**Required action**
Your answer should be every line of the records that contains the word "computer", copied as it stands.

---*---

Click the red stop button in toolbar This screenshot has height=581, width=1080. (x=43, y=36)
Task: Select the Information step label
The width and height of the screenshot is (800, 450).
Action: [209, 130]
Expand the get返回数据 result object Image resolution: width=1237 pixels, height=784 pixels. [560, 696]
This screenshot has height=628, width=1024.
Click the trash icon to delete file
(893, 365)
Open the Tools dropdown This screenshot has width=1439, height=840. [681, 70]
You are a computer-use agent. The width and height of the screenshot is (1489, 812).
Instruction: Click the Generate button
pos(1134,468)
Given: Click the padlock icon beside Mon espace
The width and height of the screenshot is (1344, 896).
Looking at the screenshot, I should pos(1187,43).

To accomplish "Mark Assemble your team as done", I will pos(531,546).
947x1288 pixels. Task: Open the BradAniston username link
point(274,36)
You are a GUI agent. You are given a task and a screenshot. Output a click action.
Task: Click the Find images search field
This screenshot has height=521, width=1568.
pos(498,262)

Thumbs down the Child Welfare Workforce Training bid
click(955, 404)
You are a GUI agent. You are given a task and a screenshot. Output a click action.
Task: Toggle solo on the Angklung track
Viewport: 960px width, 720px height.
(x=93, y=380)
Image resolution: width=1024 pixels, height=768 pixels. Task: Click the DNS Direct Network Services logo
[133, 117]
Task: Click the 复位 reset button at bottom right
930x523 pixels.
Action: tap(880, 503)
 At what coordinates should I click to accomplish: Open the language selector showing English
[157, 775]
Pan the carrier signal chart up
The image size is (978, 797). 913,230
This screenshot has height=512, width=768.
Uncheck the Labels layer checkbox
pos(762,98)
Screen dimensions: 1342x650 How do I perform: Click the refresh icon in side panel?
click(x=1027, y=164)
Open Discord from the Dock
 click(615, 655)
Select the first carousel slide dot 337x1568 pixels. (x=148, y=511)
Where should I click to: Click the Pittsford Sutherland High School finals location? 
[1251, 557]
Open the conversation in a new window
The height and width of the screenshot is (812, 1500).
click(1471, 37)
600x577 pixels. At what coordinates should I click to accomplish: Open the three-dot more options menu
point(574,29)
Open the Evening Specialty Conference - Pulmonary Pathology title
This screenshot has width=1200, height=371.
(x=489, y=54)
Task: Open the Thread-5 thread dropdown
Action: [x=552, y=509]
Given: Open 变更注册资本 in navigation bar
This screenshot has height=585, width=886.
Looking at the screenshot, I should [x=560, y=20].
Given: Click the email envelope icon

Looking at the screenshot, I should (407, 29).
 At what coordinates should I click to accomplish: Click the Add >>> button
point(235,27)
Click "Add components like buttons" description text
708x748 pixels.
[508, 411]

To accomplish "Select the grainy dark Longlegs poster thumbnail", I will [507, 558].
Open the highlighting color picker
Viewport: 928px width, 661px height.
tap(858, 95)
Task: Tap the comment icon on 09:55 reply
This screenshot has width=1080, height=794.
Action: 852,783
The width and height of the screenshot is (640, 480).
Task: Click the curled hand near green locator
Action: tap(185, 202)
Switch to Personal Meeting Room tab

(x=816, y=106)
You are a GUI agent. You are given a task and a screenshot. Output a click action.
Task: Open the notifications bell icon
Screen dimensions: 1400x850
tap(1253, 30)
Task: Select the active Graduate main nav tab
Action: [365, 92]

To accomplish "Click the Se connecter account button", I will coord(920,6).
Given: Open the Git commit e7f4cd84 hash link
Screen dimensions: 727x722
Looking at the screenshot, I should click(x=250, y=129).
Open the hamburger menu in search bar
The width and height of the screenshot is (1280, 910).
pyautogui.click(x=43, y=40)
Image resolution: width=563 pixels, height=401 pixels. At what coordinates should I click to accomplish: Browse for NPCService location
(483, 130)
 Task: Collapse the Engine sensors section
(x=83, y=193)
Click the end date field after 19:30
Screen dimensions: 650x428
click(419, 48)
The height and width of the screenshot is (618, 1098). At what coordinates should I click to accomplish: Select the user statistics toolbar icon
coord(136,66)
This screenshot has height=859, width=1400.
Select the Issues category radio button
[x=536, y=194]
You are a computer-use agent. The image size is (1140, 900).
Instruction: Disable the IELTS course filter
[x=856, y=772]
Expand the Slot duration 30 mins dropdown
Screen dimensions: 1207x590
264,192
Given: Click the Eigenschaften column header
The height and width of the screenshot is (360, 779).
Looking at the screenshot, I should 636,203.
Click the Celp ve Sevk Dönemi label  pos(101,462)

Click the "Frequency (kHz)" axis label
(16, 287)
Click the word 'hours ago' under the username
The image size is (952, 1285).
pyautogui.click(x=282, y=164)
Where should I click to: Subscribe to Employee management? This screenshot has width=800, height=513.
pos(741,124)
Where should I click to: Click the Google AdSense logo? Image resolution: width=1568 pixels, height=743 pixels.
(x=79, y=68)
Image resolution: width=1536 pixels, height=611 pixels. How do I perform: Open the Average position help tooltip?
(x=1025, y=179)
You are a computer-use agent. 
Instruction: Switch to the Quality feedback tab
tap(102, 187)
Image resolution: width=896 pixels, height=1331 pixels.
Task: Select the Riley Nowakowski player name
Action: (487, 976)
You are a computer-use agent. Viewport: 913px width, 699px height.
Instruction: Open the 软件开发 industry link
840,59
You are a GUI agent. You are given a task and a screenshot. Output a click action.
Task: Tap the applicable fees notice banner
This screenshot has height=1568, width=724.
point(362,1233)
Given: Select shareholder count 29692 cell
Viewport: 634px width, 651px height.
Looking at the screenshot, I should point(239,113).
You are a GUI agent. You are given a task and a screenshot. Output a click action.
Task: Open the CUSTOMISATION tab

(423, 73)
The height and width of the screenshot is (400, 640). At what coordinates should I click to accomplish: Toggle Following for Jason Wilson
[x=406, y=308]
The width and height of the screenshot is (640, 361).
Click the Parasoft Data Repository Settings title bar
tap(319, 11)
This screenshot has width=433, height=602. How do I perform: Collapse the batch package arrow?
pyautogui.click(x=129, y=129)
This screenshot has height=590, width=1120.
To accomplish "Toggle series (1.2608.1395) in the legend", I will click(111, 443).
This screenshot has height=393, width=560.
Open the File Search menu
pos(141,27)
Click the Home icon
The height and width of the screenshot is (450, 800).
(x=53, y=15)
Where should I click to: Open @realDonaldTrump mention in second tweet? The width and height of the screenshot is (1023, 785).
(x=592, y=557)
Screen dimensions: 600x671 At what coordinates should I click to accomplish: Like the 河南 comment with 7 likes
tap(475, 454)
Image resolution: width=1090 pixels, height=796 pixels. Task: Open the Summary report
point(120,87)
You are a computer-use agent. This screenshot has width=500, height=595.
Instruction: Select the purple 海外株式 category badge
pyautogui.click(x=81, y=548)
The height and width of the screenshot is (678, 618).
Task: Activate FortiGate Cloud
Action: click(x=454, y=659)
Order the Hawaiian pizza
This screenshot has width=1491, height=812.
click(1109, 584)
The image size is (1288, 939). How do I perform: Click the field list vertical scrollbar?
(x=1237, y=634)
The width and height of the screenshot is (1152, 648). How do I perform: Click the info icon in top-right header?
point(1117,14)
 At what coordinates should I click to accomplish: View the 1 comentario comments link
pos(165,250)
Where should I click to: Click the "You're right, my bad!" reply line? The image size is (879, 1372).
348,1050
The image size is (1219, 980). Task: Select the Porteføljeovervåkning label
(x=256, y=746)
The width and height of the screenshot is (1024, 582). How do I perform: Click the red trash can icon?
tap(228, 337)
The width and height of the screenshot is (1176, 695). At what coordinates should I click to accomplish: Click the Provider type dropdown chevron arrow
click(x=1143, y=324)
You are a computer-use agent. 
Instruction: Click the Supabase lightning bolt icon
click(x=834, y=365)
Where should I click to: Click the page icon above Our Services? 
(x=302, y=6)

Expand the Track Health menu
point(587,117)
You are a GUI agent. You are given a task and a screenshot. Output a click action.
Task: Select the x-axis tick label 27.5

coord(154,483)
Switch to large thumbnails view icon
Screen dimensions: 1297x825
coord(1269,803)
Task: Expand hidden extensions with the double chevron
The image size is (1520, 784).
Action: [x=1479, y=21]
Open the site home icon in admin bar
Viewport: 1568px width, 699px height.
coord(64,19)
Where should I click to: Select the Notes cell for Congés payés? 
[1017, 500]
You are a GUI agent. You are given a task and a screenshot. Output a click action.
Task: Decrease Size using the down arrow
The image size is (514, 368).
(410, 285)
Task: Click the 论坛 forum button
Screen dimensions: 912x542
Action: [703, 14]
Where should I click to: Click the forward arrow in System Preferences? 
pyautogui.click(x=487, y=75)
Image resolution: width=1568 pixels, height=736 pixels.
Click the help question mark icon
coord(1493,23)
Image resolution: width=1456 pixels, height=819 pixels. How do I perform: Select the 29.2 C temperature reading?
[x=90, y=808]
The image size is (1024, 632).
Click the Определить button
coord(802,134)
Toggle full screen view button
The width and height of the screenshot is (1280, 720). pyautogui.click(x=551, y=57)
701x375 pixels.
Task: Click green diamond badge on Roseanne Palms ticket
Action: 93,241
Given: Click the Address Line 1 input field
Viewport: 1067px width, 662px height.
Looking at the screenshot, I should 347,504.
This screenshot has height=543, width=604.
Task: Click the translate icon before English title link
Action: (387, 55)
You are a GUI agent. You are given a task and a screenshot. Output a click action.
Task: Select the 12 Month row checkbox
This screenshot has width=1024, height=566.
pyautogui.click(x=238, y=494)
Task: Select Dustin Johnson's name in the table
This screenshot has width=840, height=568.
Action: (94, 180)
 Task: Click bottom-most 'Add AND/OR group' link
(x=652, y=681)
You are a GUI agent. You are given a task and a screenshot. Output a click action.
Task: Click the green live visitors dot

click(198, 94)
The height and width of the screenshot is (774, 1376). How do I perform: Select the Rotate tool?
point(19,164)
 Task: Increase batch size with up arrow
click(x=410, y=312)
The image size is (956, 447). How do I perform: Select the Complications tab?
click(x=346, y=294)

---*---

**Result of this exercise**
You are a computer-use agent. The width and height of the screenshot is (1489, 812).
You are a computer-use agent. The image size is (1140, 900).
You are a computer-use agent. 
You are a computer-use agent. Viewport: 913px width, 699px height.
You are a computer-use agent. This screenshot has width=500, height=595.
You are a computer-use agent. 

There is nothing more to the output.